A boat near ours had seventeen of these birds roosting on it. A young boy sluicing out a muddy bucket said that the birds cost 300—400 yuan each, but the two old women said the true figure was closer to a thousand. Whatever it was, between $150 and $300, it was a huge amount, and so the birds must really earn their keep. These fishermen used them by placing a ring, instead of a thread, around the birds' necks to prevent them from swallowing the fish.
So far, I had felt the Chinese were rather cruel to animals; but they are also practical. It was not just cruel but also very stupid to abuse these valuable creatures. It was all right to torment pigs by stacking them in carts when you took them to market, or to herd buffalos into freight cars and ignore their piteous moos when they were being sold, or to tie chickens into bundles, so that the buyer could carry them home; but an expensive cormorant had to be coddled. A man on one boat was scratching his bird like a cat and playing with it affectionately, and another man was feeding his flock and stroking their feathers and nuzzling them.
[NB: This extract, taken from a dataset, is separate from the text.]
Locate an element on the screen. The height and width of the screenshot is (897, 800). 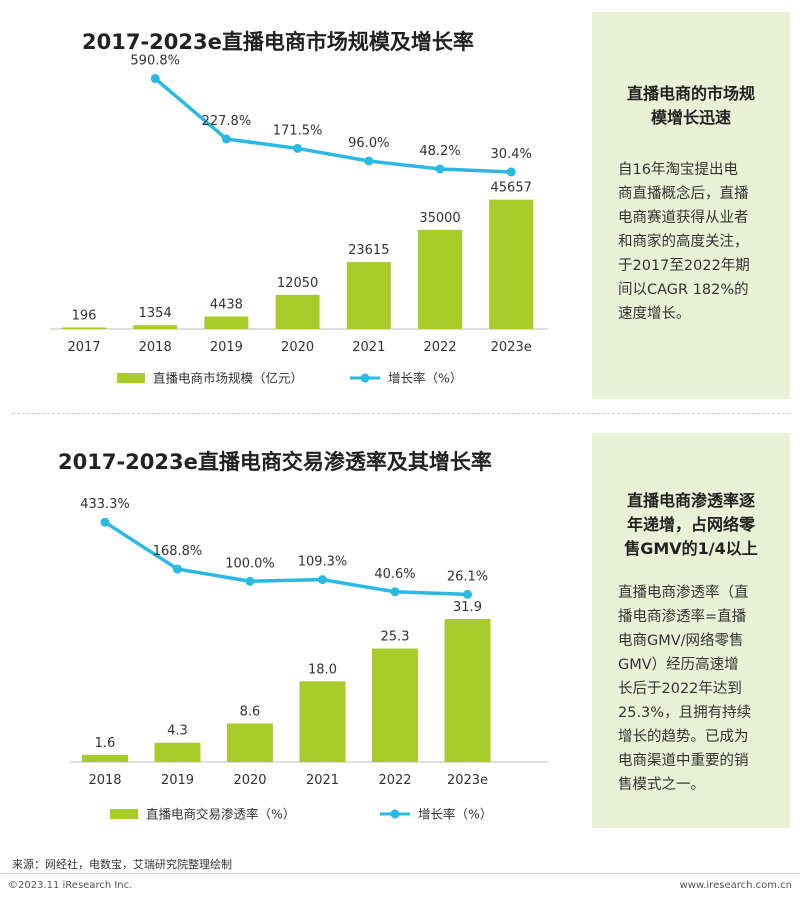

All these birds were exiles. They are the Great Cormorant (Phal-acrocorax carbo), the only one used for fishing, and are caught in the distant coastal province of Shandong. They had been brought here in baskets on a freight train.
When we continued on our way, poling the houseboat, I took the port side with one of the poles. But the boat slid into a fast current, and although I was twice as big as my poling partner, I wasn't much use. The other old woman relieved me, and when I was out of their way, they propelled the boat harmoniously and swiftly back to town.
The next day I saw another side to Mr. Fang. I was asking Mr. Jiang my usual questions about the Cultural Revolution and he was replying in a rather bland and noncommital way when Mr. Fang began speaking very fast. I was sure he was reprimanding the young man.
"What did you say?" I asked.
"I told him to tell the truth," Mr. Fang said. "It is important to know the truth about the Cultural Revolution. Foreigners must be told. We must face the facts. It was a disaster, so what is the point of smiling and pretending we don't care?"
That was very good. In a quiet way, Mr. Fang was stubborn and truthful, and I knew that he despaired of the vacillating yuppies like Mr. Jiang.